Ants cannot see well enough to distinguish one object from another; they find food only when they come close enough to smell it. This presents a problem for the ant colony as a whole: How should each ant move around to maximize the probability that if food appears somewhere, some ants will be there to recognize the scent?

To visualize the solution to this problem, imagine the paths of the patrolling ants as a network of lines. If each ant were to walk in a straight line, the net formed by all the paths would resemble a bunch of straight sticks thrown on the ground. If each ant were to walk in a very wiggly, convoluted line, the net would resemble an assortment of shoelaces or pieces of string. Which searching method is more effective for a foraging ant colony?

With the help of Fred Adler, a mathematical biologist at the University of Utah, I set out to find which path shape would lead the colony to discover the most bits of food. Fred devised a mathematical model and computer simulations of possible patrolling paths. According to our model, the best searching tactics vary with the density of searchers. When searchers are few, relatively straight paths are better than wiggly ones, which may go round and round in the same place and leave large areas unexplored. But when the entire area is crowded with searchers, wiggly paths are fine. Each individual makes many turns within a limited radius. But if food appears outside an ant's narrow purview, another searcher will probably find it.

I decided to compare our mathematical model of search patterns with the actual behavior of Argentine ants. (This South American species, which has now invaded many of the world's warm coastal areas, frequently demonstrates its brilliant food-finding talents in California, including in my own kitchen.) I gave captive ant colonies access to enclosed arenas with just enough food aroma (a layer of dried sugar water) to draw them out of their nests, but no morsels to carry back.
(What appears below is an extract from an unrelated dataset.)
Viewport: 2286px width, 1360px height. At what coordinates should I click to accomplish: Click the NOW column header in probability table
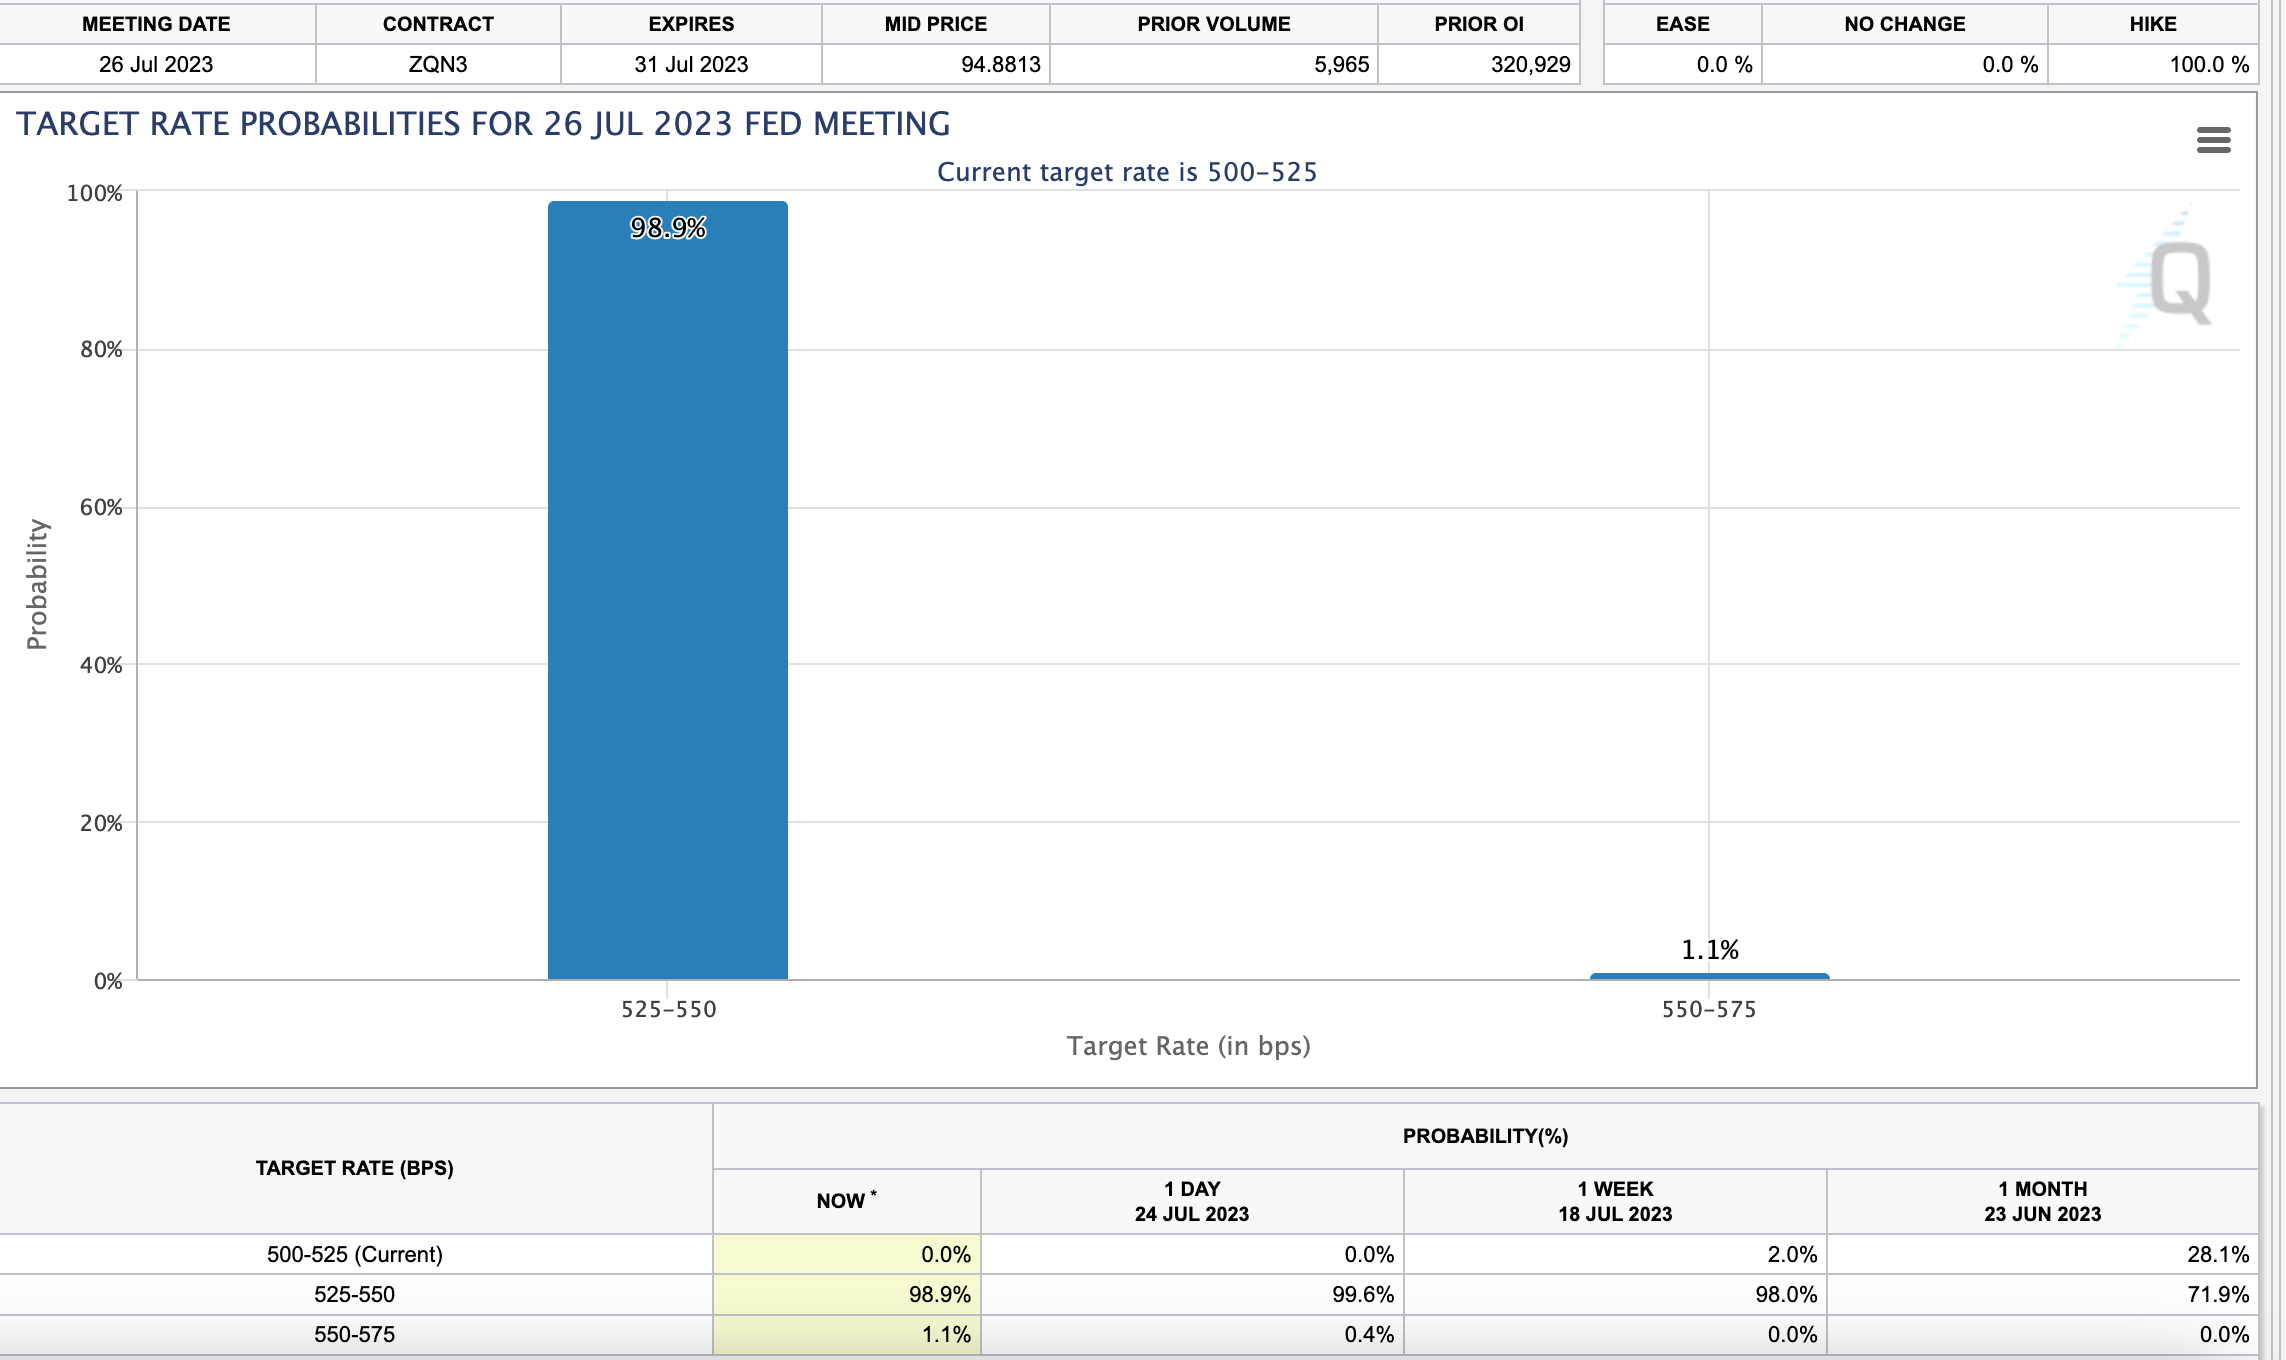pos(845,1200)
The ants responded by searching the arena and then going back to their nest boxes. I did this experiment many times, varying density by changing both colony and arena size and videotaping the ants using a computerized image analysis system developed by programmer Garr Updegraff. I then traced the paths of an the ants (see examples below). I found that they adjusted their path type according to the number of searchers, adopting the shapes that Adler's model had predicted. When there were few ants in a large space, the ants moved in straighter lines. When the ants were more crowded, their paths became more wiggly.

Without any central coordination, each ant somehow adjusts its path to the number of searchers. The overall patrolling pattern resembles an elastic net, whose lines stretch and straighten when the ants are few but contract into convoluted curls when they are plentiful. Result: Under either set of conditions, the whole group's chances of finding food are maximized.